I downloaded xG data from Michael Caley’s fancy stats site (@MC_of_A on Twitter), which included both expected goals for and against for each team in the EPL. I merged in my “expected points” data and the actual points each EPL team has earned, and created a new variable with the difference between each team’s xG and the actual number of non-penalty goals (NPG). This is what I used for my analysis.

Question #1: Is MOTSON successful in predicting the underlying stats? Specifically, how well do MOTSON’s predictions match up with xG?

I correlated the xGD^{1} measure with my expected points. We know Goal Difference is a great predictor of table position (correlating at 0.92 as of this post), so I want to see if MOTSON’s expected points correlate with Expected Goals. I ran a quick bivariate correlation, and got a Pearson’s r value of 0.83, very high by any accounts.

*MOTSON passes this test, showing a high correlation between expected points and expected goal difference.*

Question #2: How much of MOTSON’s error is explained by variation from underlying statistics? Specifically, do xG and MOTSON share the same misses?
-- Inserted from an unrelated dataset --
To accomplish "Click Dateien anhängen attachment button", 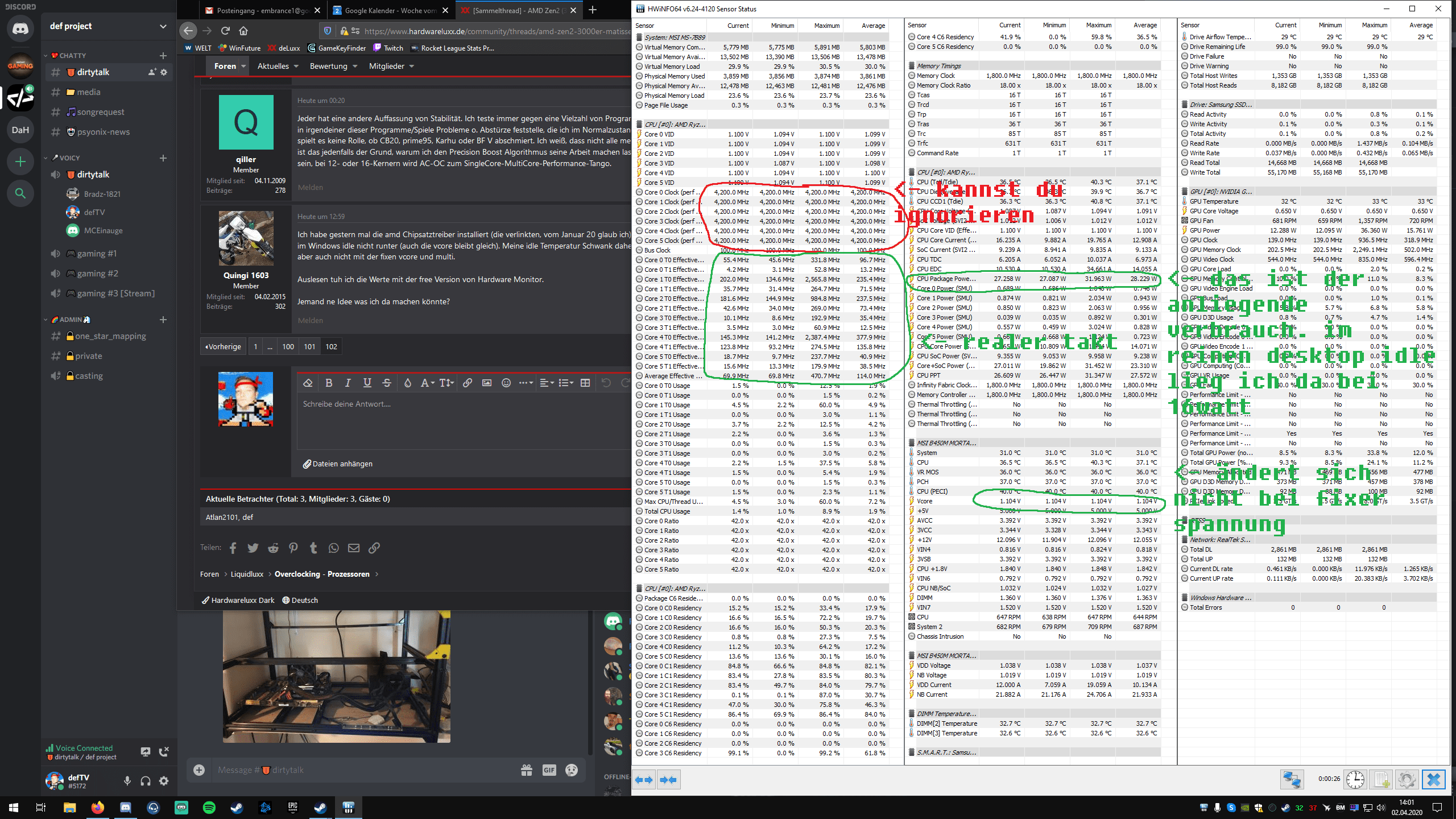I will coord(337,464).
For this, I correlated the xG residual measure (calculated as NPGD – xGD) with MOTSON’s residuals (calculated as Expected Points – Actual Points).^{2} If xG and MOTSON’s residuals are highly correlated, it could be evidence that the teams MOTSON over/underpredicts are over/underperforming compared to expectations and the underlying statistics the soccer analytics community looks at. The overall correlation here was almost as strong, with a Pearson’s r of 0.74.

MOTSON’s biggest outliers this season are Chelsea, Leicester City, and Aston Villa. The first two would have been almost impossible to pick pre-season, but do models using current season data do better on them? It turns out those three are fairly problematic for xG models as well. MOTSON over-estimates Chelsea’s points by 16, but their xGD is actually positive at 4.8. This xGD score compared to their NPGD of -9 shows that even using in-season statistics has trouble with Chelsea’s performance this year. Similarly, Aston Villa underperforms for MOTSON by 10.71 points, and underperforms xG by 7.4 goals. Leicester fares better using in season stats, overperforming by 13.28 points for MOTSON but only off by 3.5 xG.

MOTSON has done well for me this season, but it’s interesting that it does a better job predicting xG than it does actual points. This makes me more confident that the model is onto something, and figured a lot of it out in the pre-season without any current season data.

The link you have given to Caley’s xG site is only updated till 21st December or am I missing something?